Source passage –

§

For a finite case we have $\lim\limits_{n\rightarrow\infty}f(n)\cdot g(n) =\lim\limits_{n\rightarrow\infty}f(n)\cdot\lim\limits_{n\rightarrow\infty}g(n)$ however when is it possible to interchange the folowwing?

$\lim\limits_{n\rightarrow\infty}\prod\limits_{i=1}^n f(i)$

A specific problem I have is $\lim\limits_{n\rightarrow\infty}\prod\limits_{i=1}^n\frac{2i-1}{3i-2}$. I tried taking the natural logarithm and this results in $\lim\limits_{n\rightarrow\infty}\sum\limits_{i=1}^n\ln\left(\frac{2i-1}{3i-2}\right)$.

If I pass the limit then Ill be multiplying 2/3 infinitely often resulting in zero. Is this logic sound? Come to think of it, $\frac{2n-1}{3n-2}<1$ for every $n>1$ so the product is zero. No need to pass the limit. However the original question with $f(n)$ is still interesting.

§

To be done –
a) Answer these questions about the post on limits of products, one answer per line:
(i) What specific product is the poster trying to evaluate?
(ii) What operation did the poster first apply to that product?
(iii) What inequality does the poster note, and for which values of n?
b) Reproduce the part of the post on limits of products between "A specific problem" and "is still interesting.", inclusive.

Supplied material –

§

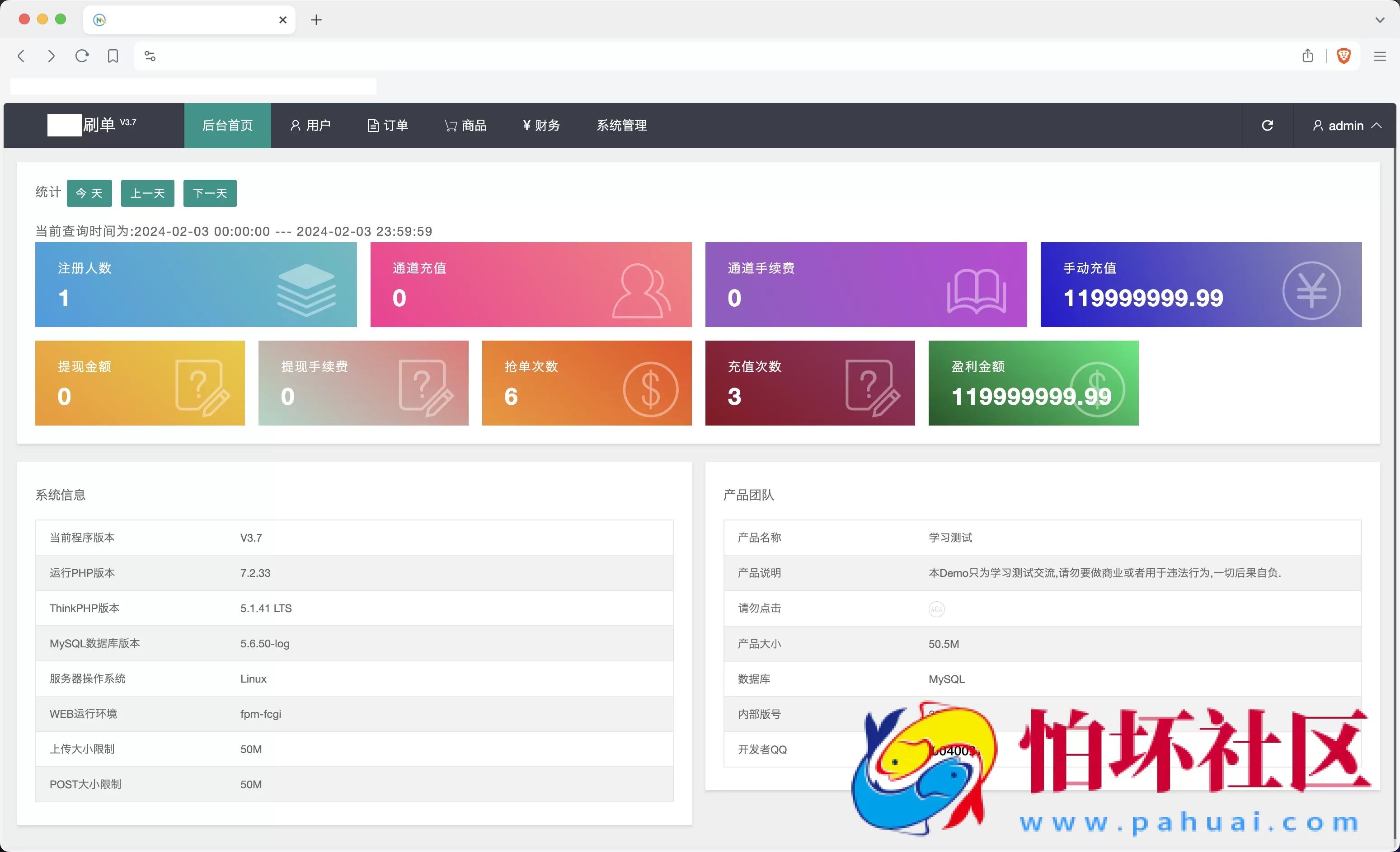
Task: Click the bookmark icon in address bar
Action: pyautogui.click(x=113, y=56)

§

Answers –
a)
(i) The limit as n goes to infinity of the product over i from 1 to n of (2i−1)/(3i−2).
(ii) Taking the natural logarithm.
(iii) (2n−1)/(3n−2) < 1, for every n > 1.

b)
A specific problem I have is $\lim\limits_{n\rightarrow\infty}\prod\limits_{i=1}^n\frac{2i-1}{3i-2}$. I tried taking the natural logarithm and this results in $\lim\limits_{n\rightarrow\infty}\sum\limits_{i=1}^n\ln\left(\frac{2i-1}{3i-2}\right)$.

If I pass the limit then Ill be multiplying 2/3 infinitely often resulting in zero. Is this logic sound? Come to think of it, $\frac{2n-1}{3n-2}<1$ for every $n>1$ so the product is zero. No need to pass the limit. However the original question with $f(n)$ is still interesting.